K-Means distribuído sobre dados binários comprimidos

E quem disse que o K-Means estava morto hein?

Distributed K-means over Compressed Binary Data

Abstract—We consider a network of binary-valued sensors with a fusion center. The fusion center has to perform K-means clustering on the binary data transmitted by the sensors. In order to reduce the amount of data transmitted within the network, the sensors compress their data with a source coding scheme based on LDPC codes. We propose to apply the K-means algorithm directly over the compressed data without reconstructing the original sensors measurements, in order to avoid potentially complex decoding operations. We provide approximated expressions of the error probabilities of the K-means steps in the compressed domain. From these expressions, we show that applying the Kmeans algorithm in the compressed domain enables to recover the clusters of the original domain. Monte Carlo simulations illustrate the accuracy of the obtained approximated error probabilities, and show that the coding rate needed to perform K-means clustering in the compressed domain is lower than the rate needed to reconstruct all the measurements.
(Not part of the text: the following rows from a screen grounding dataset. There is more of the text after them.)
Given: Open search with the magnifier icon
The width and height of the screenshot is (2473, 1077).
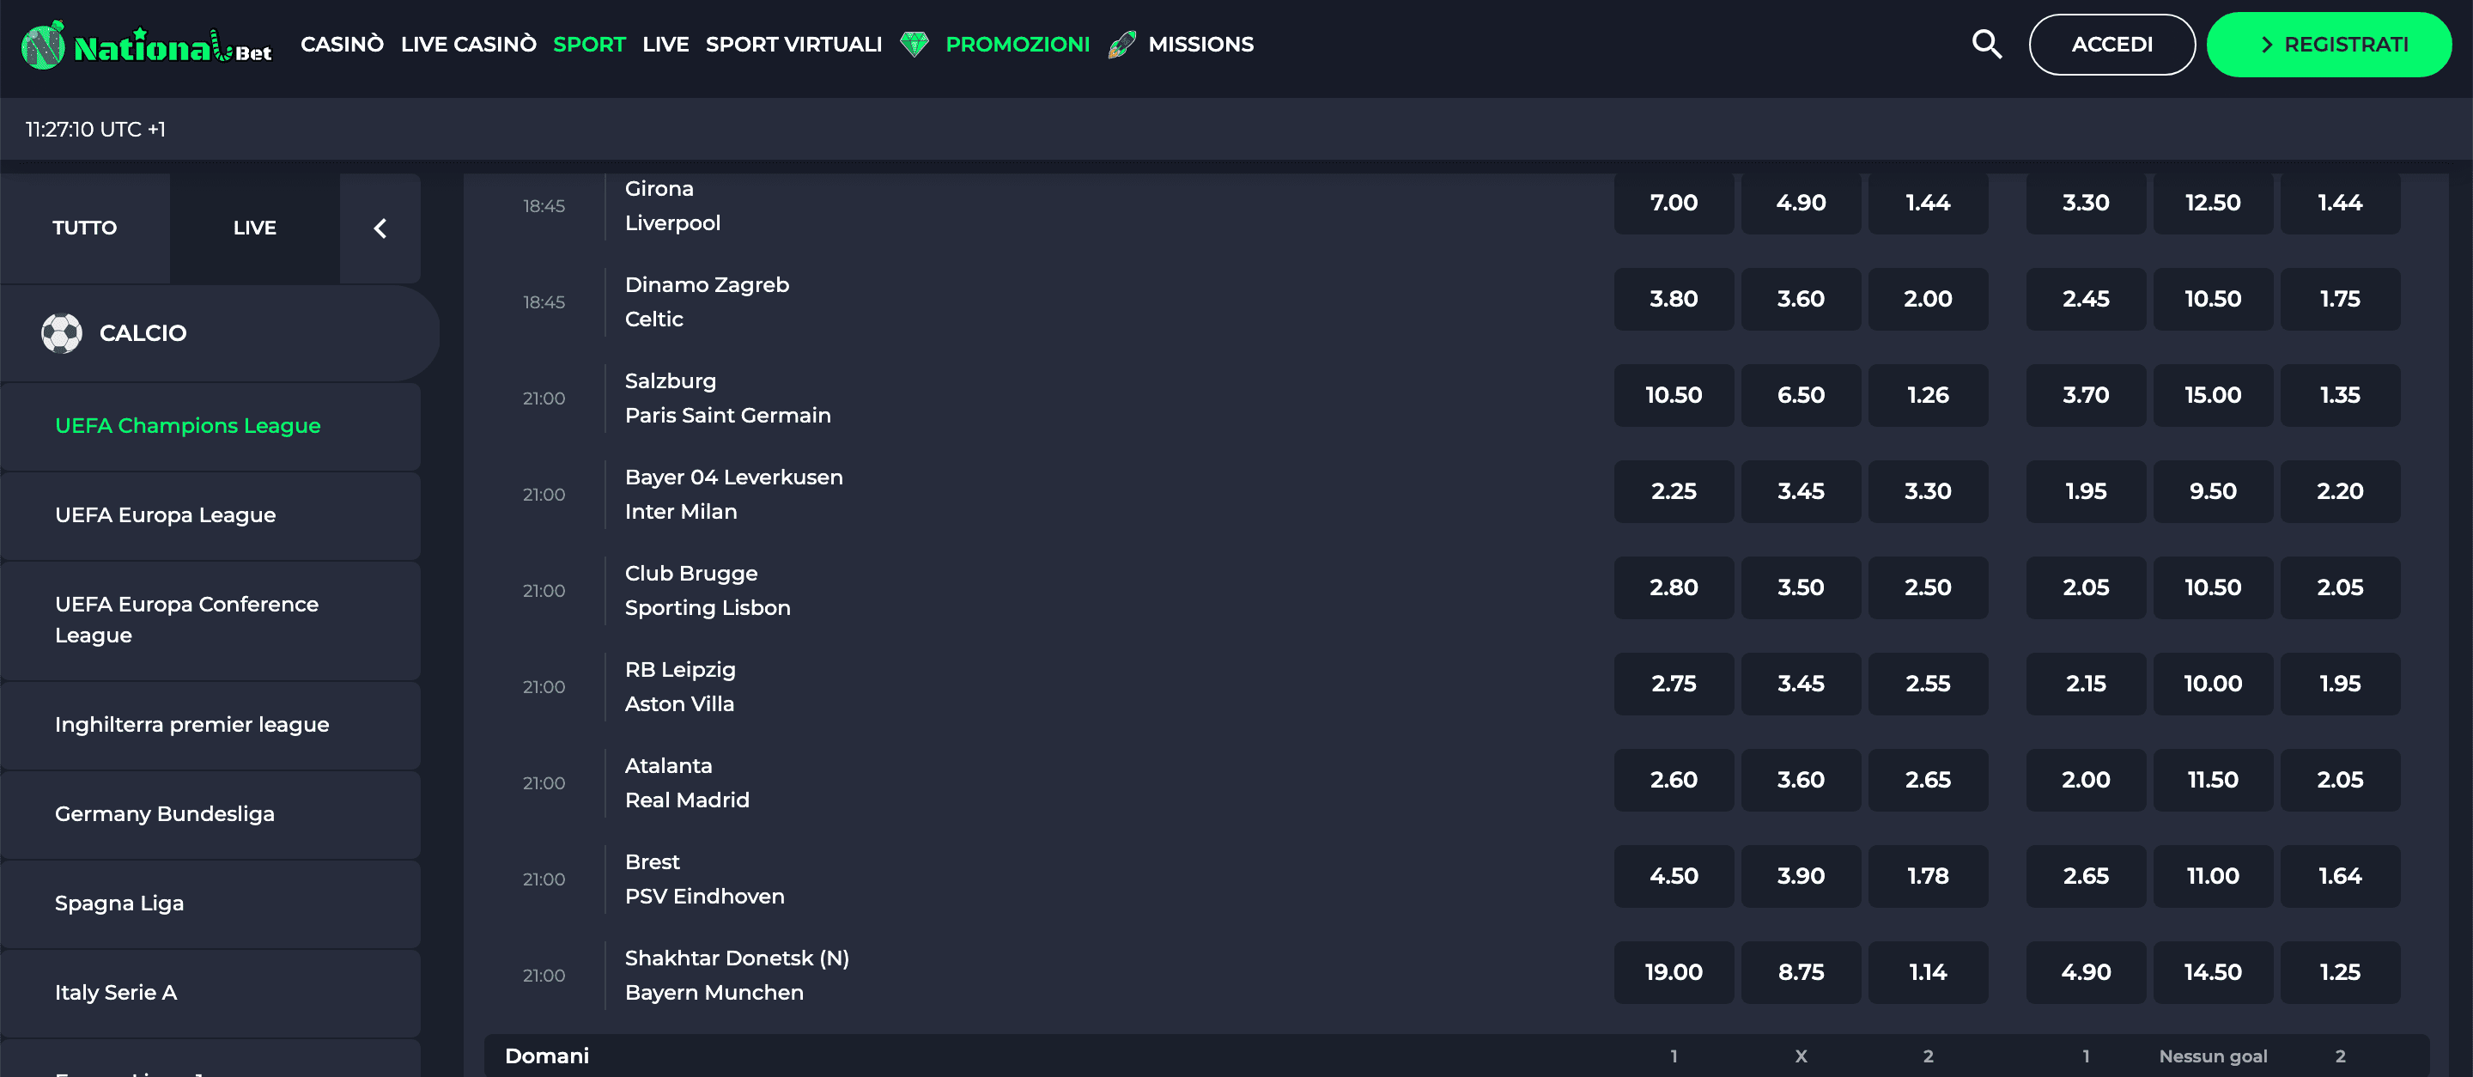Looking at the screenshot, I should [1986, 44].
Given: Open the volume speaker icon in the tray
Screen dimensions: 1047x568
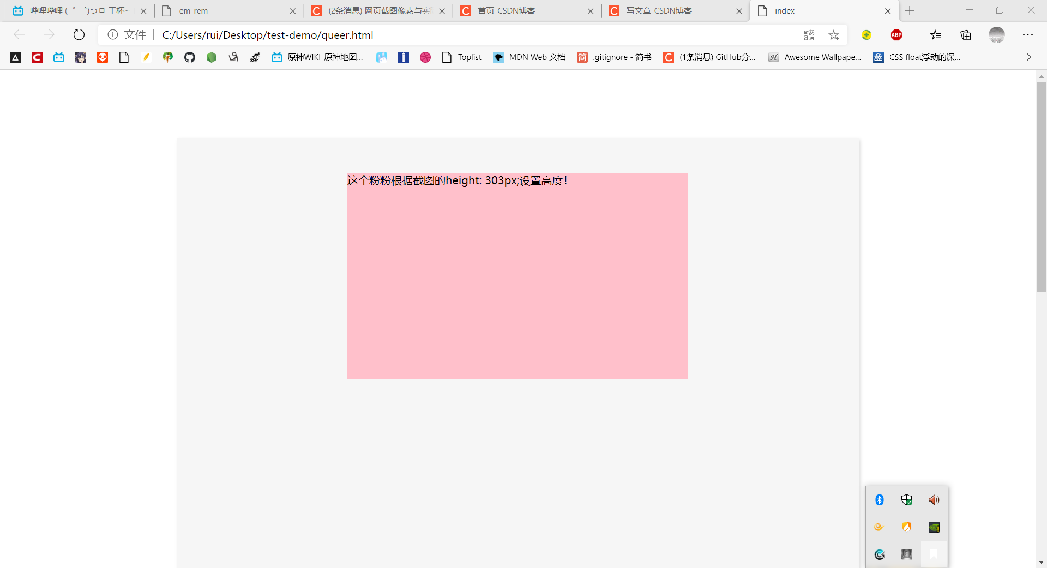Looking at the screenshot, I should [934, 500].
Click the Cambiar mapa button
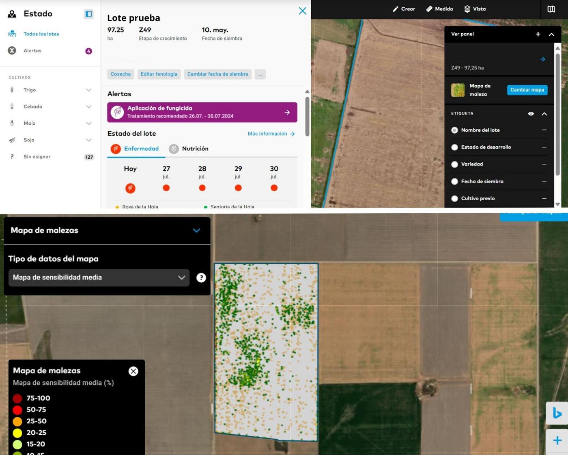 point(527,90)
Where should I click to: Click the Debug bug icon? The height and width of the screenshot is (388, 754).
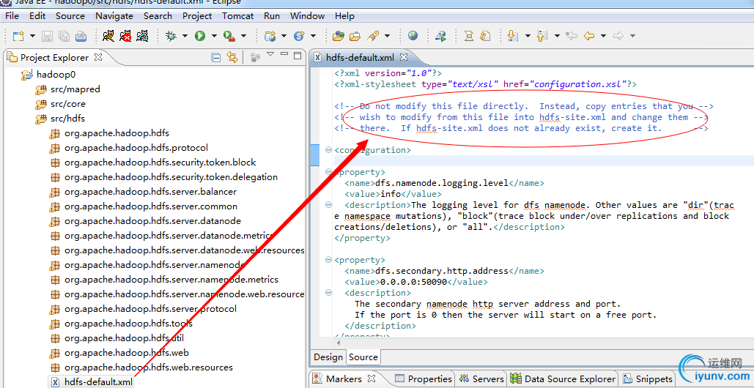[171, 36]
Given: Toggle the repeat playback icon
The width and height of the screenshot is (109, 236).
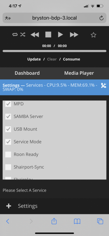Looking at the screenshot, I should coord(15,35).
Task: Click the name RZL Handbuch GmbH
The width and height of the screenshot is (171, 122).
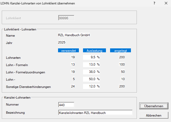Action: click(74, 35)
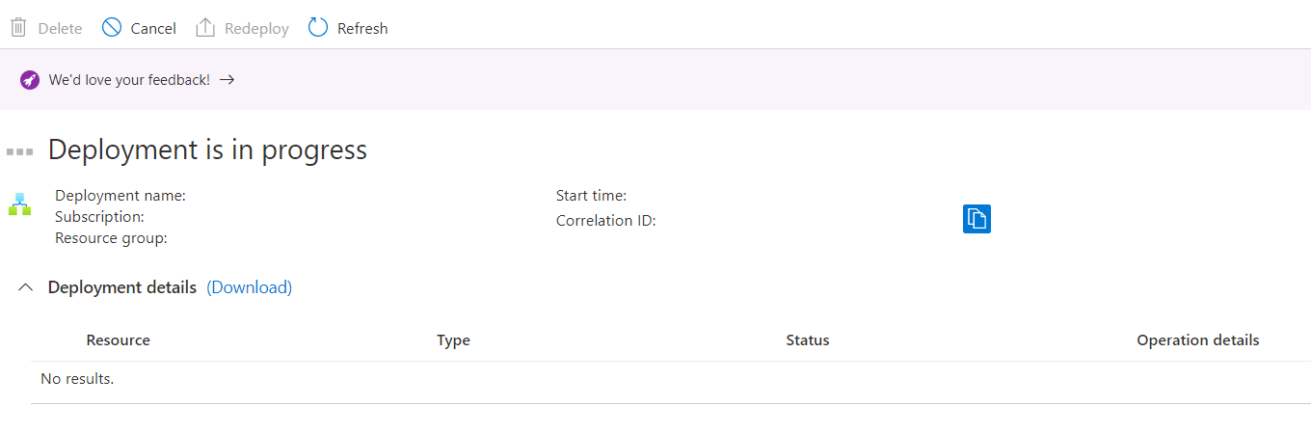Click the Redeploy upload icon
The image size is (1311, 434).
(x=205, y=28)
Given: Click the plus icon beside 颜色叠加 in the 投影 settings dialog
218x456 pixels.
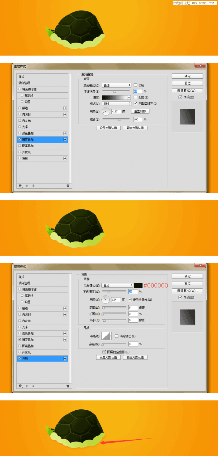Looking at the screenshot, I should click(x=65, y=333).
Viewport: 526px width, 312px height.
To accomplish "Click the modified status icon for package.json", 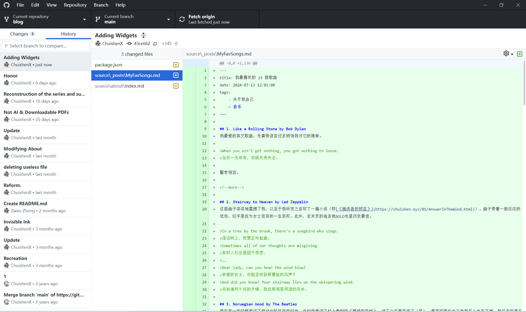I will (x=176, y=65).
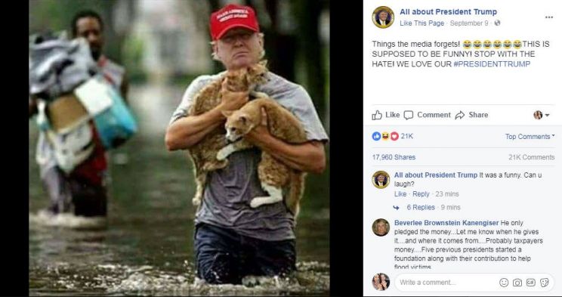Click the Share arrow icon
The image size is (562, 297).
(459, 115)
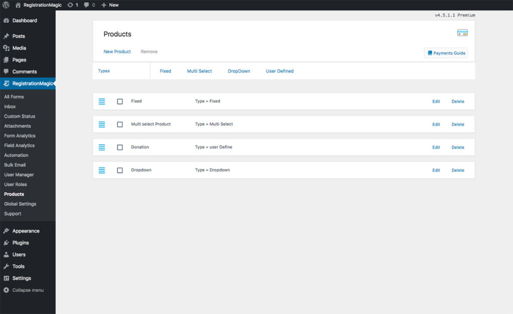
Task: Tick the Multi select Product checkbox
Action: [x=120, y=124]
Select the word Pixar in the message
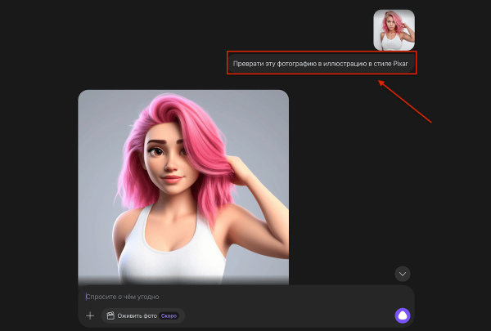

Conclusion: In this paper, we considered a network of sensors which transmit their compressed binary measurements to a fusion center. We proposed to apply the K-means algorithm directly over the compressed data, without reconstructing the sensor measurements. From a theoretical analysis and Monte Carlo simulations, we showed the efficiency of applying K-means in the compressed domain. We also showed that the rate needed to perform K-means on the compressed vectors is lower than the rate needed to reconstruct all the measurements.